● **What needs to be done**
Below are several entries. Transcribe exactly those lines that fall from the one with "The image size is (1068, 566)." through the one with "Given: Click the United States country text", end lines included.
# # # # #
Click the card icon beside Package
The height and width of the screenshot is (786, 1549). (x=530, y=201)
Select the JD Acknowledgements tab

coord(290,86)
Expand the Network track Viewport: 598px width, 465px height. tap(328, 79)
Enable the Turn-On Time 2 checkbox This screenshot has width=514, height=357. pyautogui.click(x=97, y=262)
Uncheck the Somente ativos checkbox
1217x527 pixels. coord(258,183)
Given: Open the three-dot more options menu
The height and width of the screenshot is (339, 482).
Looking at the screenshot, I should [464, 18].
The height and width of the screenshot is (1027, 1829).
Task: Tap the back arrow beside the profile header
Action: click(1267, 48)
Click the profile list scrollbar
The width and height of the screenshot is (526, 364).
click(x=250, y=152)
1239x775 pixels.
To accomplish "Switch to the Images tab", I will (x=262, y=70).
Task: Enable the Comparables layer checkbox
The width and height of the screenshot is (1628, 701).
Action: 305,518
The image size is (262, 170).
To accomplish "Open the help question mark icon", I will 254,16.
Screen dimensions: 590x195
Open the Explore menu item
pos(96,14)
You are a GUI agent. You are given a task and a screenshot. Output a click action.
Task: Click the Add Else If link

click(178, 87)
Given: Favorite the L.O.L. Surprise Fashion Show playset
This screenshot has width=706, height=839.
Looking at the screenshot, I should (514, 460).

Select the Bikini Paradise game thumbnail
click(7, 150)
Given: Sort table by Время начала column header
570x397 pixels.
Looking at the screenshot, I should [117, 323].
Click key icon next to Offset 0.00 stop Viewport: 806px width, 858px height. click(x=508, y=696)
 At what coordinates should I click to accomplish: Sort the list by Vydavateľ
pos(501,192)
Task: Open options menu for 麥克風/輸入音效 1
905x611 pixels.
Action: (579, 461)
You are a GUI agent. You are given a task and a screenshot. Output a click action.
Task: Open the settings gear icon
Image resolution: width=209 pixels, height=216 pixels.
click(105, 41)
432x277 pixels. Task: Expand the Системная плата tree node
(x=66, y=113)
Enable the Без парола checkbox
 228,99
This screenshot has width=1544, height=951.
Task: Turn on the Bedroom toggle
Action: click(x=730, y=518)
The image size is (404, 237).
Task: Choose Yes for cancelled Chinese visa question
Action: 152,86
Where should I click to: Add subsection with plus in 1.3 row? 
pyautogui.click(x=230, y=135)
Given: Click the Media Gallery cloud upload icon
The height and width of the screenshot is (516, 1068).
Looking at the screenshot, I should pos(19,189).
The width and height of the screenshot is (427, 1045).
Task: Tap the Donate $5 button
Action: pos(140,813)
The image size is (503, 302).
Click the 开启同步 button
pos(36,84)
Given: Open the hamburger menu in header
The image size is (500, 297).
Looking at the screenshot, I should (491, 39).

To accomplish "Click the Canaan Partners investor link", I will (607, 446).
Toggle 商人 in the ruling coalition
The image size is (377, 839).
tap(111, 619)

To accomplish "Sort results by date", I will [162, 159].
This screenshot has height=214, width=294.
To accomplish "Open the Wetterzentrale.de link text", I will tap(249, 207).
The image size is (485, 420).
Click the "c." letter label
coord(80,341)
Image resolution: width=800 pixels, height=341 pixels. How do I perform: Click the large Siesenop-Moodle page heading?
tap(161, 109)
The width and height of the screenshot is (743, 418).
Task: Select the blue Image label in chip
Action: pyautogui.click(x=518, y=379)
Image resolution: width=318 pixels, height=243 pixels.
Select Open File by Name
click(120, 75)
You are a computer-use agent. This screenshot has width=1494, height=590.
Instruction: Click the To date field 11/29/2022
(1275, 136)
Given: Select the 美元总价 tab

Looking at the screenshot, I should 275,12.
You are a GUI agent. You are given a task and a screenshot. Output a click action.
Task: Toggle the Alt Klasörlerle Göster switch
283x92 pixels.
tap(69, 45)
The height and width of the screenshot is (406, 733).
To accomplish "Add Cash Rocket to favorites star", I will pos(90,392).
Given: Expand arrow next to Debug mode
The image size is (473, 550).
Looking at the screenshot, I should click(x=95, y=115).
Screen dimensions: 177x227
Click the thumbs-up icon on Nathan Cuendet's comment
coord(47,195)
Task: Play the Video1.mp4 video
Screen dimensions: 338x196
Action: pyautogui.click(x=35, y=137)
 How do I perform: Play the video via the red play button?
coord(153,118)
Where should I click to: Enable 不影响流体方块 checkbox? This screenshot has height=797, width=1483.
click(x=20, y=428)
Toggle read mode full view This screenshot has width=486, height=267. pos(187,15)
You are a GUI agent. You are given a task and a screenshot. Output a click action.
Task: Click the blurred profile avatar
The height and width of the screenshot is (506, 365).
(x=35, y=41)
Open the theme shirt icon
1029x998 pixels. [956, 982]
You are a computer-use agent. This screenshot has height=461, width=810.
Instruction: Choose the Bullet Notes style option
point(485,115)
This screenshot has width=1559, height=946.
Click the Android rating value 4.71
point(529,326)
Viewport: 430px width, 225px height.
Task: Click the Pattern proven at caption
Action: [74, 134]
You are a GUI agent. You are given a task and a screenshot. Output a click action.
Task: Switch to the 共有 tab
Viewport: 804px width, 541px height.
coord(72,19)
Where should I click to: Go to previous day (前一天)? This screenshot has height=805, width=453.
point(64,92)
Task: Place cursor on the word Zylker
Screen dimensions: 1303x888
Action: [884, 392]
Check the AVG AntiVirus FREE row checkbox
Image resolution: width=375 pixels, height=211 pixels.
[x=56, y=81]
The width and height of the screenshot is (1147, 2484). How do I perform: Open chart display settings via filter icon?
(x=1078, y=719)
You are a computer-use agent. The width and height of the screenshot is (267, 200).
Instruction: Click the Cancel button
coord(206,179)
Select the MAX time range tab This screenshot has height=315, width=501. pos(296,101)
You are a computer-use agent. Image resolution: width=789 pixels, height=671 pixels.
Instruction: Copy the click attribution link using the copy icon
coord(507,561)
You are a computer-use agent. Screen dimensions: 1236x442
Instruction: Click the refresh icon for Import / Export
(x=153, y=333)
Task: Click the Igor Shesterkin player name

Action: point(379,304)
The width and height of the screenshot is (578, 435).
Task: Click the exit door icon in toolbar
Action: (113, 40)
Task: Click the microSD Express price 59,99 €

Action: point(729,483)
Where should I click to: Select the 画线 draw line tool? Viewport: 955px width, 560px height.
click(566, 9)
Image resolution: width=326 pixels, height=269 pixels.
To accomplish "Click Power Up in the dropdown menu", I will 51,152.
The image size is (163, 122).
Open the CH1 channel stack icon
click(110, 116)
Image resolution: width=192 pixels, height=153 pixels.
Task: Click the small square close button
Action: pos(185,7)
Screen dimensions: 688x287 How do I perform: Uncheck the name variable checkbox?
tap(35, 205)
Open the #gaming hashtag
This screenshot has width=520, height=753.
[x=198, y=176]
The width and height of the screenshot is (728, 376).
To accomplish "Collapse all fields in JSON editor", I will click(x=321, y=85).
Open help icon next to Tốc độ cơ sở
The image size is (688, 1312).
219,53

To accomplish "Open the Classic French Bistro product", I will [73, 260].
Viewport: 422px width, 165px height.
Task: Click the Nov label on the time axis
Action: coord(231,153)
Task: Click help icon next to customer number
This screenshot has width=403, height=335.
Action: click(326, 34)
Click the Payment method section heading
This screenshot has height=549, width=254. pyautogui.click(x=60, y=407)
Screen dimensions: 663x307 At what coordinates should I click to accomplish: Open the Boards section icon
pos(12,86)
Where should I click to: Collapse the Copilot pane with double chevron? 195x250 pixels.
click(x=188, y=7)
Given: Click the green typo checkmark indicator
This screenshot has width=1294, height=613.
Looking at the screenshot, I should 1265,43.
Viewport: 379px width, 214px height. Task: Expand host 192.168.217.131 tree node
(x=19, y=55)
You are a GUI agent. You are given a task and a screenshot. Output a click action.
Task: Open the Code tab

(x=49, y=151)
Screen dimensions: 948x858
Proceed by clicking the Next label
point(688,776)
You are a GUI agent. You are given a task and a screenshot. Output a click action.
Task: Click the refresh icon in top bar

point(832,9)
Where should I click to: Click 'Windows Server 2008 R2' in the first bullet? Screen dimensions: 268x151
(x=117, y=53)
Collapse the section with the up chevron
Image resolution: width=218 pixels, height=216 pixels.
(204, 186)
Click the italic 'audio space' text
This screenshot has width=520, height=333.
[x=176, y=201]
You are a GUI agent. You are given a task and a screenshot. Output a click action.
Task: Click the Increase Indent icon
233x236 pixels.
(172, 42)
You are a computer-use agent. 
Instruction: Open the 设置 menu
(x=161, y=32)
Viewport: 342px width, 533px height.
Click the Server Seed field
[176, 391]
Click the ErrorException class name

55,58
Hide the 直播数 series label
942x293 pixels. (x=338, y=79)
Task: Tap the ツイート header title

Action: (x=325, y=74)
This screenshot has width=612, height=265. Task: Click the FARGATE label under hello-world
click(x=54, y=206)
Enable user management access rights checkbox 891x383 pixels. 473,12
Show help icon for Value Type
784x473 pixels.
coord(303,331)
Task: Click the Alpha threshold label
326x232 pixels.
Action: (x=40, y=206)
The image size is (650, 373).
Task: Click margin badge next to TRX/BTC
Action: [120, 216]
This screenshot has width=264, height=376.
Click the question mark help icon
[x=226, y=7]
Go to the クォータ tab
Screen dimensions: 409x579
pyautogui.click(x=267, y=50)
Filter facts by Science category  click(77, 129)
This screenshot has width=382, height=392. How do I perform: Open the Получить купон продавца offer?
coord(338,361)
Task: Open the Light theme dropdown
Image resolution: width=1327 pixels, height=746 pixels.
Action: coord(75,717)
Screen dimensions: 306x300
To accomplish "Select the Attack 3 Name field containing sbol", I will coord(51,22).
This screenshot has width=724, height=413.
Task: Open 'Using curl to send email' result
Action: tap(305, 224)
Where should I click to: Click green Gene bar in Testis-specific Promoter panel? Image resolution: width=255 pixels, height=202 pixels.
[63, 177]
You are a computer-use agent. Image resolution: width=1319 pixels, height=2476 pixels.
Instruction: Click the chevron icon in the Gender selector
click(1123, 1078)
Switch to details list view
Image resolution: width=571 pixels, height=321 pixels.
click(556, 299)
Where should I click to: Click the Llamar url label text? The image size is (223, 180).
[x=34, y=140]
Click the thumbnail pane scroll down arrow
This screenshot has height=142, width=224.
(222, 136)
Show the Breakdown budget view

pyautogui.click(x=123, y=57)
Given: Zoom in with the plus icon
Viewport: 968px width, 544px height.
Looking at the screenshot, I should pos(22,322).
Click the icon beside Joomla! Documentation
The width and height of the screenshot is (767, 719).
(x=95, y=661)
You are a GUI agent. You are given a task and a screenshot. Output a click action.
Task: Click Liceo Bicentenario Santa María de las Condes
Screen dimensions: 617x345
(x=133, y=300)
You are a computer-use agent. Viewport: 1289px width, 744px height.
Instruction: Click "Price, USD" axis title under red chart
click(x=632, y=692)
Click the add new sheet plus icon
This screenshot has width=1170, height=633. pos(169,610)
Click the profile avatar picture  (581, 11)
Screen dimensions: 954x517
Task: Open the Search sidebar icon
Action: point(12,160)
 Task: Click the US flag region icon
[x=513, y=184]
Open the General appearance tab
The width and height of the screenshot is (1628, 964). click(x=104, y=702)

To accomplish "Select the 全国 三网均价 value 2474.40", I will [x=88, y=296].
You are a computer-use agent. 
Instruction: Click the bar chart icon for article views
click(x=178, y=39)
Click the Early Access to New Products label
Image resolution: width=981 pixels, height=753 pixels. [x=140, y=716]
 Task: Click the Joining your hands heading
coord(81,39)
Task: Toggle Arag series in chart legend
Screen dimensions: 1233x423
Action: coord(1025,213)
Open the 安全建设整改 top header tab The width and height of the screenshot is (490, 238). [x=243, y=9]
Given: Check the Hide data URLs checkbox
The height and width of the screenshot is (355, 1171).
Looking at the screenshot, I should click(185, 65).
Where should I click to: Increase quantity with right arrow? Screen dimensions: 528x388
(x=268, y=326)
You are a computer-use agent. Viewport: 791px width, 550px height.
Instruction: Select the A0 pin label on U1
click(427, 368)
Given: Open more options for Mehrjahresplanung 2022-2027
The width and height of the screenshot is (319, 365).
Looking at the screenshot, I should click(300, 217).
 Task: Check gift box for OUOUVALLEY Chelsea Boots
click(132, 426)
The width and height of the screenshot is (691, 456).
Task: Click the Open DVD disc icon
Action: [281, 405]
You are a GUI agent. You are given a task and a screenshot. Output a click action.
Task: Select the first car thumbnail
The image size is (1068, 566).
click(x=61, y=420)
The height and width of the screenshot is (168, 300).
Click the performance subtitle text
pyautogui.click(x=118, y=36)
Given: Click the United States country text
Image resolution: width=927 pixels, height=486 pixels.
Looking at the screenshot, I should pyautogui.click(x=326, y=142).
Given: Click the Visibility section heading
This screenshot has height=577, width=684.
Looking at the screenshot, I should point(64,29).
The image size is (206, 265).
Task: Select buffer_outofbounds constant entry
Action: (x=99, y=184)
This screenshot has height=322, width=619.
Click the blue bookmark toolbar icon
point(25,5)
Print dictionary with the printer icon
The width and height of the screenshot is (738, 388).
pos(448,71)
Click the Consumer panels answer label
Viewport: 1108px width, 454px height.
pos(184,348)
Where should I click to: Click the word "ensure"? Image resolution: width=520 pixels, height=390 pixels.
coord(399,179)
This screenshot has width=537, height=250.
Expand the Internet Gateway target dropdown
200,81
# # # # #
● **Solution to this problem**
The image size is (1068, 566).
click(x=61, y=420)
The height and width of the screenshot is (168, 300).
Click the performance subtitle text
pyautogui.click(x=118, y=36)
Given: Click the United States country text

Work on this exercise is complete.